■ **EXERCISE INPUT**:

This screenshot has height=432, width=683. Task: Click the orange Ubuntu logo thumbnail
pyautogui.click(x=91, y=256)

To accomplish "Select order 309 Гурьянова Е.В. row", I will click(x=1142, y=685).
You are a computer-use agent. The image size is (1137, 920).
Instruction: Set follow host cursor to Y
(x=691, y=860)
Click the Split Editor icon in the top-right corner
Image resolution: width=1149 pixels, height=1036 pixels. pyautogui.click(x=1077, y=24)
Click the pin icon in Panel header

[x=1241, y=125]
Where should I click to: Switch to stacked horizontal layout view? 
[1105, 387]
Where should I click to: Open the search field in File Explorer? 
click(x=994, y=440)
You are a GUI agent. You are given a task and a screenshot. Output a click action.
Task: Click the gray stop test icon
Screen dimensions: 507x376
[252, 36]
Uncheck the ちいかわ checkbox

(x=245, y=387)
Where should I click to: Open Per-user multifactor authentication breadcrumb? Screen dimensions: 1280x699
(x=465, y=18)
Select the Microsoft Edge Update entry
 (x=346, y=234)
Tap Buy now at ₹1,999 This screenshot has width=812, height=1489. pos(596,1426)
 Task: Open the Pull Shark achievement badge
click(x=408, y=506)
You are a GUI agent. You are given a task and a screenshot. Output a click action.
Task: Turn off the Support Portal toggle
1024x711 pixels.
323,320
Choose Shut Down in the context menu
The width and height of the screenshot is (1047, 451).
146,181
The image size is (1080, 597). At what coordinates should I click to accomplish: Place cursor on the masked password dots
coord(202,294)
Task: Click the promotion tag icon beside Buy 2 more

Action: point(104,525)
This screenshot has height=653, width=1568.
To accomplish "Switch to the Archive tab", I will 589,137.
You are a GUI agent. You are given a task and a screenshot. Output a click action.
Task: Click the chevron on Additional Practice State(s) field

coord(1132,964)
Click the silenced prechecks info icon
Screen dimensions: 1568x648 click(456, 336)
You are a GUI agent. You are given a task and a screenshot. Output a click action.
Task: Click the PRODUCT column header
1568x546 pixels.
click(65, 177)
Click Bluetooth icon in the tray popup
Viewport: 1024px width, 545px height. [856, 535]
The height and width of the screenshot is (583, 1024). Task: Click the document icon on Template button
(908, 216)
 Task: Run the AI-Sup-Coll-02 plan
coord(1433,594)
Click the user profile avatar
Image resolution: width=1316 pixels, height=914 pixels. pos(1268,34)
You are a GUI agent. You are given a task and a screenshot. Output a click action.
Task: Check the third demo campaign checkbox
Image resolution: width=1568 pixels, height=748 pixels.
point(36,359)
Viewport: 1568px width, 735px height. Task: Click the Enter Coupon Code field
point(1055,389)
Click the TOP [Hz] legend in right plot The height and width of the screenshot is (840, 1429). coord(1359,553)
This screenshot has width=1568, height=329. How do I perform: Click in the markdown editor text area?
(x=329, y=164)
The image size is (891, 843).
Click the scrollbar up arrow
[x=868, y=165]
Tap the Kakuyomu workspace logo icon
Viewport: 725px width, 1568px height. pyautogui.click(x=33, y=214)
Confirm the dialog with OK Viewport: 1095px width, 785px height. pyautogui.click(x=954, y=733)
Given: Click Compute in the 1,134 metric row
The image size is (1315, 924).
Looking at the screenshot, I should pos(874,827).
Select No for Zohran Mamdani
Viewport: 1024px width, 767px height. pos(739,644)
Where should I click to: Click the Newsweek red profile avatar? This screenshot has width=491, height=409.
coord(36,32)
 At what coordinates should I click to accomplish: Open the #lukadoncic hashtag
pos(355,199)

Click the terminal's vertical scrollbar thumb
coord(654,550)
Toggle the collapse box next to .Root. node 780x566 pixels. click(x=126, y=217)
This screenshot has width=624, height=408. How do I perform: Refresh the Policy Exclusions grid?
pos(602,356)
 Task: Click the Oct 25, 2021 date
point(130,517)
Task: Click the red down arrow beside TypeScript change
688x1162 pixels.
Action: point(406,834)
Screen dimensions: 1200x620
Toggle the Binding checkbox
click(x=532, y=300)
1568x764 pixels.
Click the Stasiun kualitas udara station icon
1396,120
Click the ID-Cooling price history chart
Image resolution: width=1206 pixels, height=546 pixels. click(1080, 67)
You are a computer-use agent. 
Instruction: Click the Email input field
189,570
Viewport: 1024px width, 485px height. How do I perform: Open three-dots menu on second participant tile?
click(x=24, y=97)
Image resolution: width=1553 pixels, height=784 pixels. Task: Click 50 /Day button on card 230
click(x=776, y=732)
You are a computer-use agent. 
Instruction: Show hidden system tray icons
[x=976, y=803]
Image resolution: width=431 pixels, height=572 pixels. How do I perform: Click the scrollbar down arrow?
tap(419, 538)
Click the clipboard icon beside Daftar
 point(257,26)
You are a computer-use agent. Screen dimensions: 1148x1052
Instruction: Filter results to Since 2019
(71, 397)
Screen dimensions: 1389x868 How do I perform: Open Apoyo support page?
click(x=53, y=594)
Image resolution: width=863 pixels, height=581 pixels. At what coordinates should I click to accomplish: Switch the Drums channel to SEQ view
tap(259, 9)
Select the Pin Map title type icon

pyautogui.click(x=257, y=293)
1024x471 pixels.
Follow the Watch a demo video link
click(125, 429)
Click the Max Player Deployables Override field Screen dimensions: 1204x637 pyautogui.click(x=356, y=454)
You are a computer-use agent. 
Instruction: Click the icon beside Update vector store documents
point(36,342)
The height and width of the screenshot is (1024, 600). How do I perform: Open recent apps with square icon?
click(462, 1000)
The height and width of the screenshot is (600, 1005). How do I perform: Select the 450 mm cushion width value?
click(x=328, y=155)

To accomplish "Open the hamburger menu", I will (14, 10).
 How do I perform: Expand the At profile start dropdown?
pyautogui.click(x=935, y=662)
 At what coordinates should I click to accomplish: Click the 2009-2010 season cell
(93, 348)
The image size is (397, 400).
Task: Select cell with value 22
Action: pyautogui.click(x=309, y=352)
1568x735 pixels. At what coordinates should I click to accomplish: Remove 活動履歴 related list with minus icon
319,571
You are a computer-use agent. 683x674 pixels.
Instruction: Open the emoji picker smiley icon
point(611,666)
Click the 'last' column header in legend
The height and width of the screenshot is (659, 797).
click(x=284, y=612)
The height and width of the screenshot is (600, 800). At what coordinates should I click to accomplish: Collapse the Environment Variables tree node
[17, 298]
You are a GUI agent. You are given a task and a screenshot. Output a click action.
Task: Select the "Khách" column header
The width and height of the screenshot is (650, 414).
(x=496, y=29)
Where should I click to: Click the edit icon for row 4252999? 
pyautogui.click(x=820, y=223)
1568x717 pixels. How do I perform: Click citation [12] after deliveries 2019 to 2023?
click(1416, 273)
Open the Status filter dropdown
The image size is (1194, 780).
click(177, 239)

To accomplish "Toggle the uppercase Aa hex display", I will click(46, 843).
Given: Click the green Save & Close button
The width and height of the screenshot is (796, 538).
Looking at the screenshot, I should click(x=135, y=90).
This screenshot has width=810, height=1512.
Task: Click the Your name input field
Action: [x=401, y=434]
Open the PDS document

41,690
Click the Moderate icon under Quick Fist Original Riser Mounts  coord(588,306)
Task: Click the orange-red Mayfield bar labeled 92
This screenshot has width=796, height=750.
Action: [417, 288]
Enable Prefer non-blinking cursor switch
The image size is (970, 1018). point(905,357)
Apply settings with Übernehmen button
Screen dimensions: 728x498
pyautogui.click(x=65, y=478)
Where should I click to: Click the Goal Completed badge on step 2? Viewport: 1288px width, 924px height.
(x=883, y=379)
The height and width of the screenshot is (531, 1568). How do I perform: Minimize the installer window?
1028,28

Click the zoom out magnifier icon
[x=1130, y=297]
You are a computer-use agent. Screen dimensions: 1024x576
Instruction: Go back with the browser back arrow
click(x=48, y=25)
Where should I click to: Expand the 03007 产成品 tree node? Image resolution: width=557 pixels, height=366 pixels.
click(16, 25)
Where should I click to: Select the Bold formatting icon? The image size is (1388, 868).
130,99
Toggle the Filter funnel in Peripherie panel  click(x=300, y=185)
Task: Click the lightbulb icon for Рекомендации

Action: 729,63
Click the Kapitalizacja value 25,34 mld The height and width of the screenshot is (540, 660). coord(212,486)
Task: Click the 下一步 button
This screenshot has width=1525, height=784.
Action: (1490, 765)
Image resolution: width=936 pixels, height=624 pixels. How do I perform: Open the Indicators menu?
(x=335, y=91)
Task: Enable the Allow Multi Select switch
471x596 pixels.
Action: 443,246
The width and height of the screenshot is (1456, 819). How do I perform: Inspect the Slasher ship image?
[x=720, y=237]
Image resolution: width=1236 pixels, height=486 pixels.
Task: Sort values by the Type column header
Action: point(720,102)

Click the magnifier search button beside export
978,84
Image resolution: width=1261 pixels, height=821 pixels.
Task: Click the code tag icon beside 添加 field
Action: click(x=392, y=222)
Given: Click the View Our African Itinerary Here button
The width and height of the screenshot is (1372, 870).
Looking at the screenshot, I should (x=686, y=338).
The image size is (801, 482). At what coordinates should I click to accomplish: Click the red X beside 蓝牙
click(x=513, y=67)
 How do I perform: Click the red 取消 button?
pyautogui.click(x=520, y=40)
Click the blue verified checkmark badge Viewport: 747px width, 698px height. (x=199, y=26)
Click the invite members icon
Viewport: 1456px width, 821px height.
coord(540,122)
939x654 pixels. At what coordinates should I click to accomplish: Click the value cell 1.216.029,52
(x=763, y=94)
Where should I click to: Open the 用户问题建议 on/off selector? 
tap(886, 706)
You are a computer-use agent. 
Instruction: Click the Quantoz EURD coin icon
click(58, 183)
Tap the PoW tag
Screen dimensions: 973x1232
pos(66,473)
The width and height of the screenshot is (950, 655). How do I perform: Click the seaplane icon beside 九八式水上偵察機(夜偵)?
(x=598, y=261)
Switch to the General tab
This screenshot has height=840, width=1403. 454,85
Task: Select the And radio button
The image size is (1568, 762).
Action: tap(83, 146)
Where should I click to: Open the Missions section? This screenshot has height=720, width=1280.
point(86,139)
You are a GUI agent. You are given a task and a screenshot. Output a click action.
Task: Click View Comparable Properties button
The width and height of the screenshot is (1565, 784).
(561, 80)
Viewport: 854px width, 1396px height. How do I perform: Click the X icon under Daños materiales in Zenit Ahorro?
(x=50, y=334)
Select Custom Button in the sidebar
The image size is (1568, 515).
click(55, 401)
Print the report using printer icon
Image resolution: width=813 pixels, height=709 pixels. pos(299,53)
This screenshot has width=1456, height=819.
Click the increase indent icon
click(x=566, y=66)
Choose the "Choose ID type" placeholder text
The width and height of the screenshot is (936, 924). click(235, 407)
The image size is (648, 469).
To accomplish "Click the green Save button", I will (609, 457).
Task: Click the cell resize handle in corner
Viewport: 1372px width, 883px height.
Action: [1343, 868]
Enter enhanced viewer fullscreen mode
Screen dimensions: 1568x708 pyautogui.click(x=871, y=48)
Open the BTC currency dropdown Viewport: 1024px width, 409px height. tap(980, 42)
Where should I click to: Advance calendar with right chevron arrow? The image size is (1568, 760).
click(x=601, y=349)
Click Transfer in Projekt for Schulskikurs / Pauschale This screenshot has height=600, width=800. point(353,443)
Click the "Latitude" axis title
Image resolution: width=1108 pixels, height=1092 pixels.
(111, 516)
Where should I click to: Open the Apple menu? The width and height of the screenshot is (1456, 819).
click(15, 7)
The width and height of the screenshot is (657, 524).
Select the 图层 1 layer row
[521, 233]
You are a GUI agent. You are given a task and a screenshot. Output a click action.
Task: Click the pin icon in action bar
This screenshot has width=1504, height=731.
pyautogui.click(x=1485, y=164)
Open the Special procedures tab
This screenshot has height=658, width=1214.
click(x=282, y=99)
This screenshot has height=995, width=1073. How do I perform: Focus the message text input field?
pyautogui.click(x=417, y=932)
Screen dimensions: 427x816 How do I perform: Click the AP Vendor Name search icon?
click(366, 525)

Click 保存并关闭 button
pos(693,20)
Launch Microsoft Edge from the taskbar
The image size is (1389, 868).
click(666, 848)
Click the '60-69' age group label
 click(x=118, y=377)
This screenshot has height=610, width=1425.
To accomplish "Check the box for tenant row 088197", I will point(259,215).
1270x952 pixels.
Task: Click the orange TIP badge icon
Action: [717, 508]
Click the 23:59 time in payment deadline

■ **EXERCISE DESCRIPTION**: Duplicate the records above word for word, beginning with the line that contains "Where should I click to: Switch" and ending with the line that contains "Image resolution: width=1316", including both of those lines.

■ **OUTPUT BELOW**:
Where should I click to: Switch to stacked horizontal layout view? 
[1105, 387]
Where should I click to: Open the search field in File Explorer? 
click(x=994, y=440)
You are a GUI agent. You are given a task and a screenshot. Output a click action.
Task: Click the gray stop test icon
Screen dimensions: 507x376
[252, 36]
Uncheck the ちいかわ checkbox

(x=245, y=387)
Where should I click to: Open Per-user multifactor authentication breadcrumb? Screen dimensions: 1280x699
(x=465, y=18)
Select the Microsoft Edge Update entry
 (x=346, y=234)
Tap Buy now at ₹1,999 This screenshot has width=812, height=1489. pos(596,1426)
 Task: Open the Pull Shark achievement badge
click(x=408, y=506)
You are a GUI agent. You are given a task and a screenshot. Output a click action.
Task: Turn off the Support Portal toggle
1024x711 pixels.
323,320
Choose Shut Down in the context menu
The width and height of the screenshot is (1047, 451).
146,181
The image size is (1080, 597). At what coordinates should I click to accomplish: Place cursor on the masked password dots
coord(202,294)
Task: Click the promotion tag icon beside Buy 2 more

Action: point(104,525)
This screenshot has height=653, width=1568.
To accomplish "Switch to the Archive tab", I will 589,137.
You are a GUI agent. You are given a task and a screenshot. Output a click action.
Task: Click the chevron on Additional Practice State(s) field

coord(1132,964)
Click the silenced prechecks info icon
Screen dimensions: 1568x648 click(456, 336)
You are a GUI agent. You are given a task and a screenshot. Output a click action.
Task: Click the PRODUCT column header
1568x546 pixels.
click(65, 177)
Click Bluetooth icon in the tray popup
Viewport: 1024px width, 545px height. [856, 535]
The height and width of the screenshot is (583, 1024). Task: Click the document icon on Template button
(908, 216)
 Task: Run the AI-Sup-Coll-02 plan
coord(1433,594)
Click the user profile avatar
Image resolution: width=1316 pixels, height=914 pixels. pos(1268,34)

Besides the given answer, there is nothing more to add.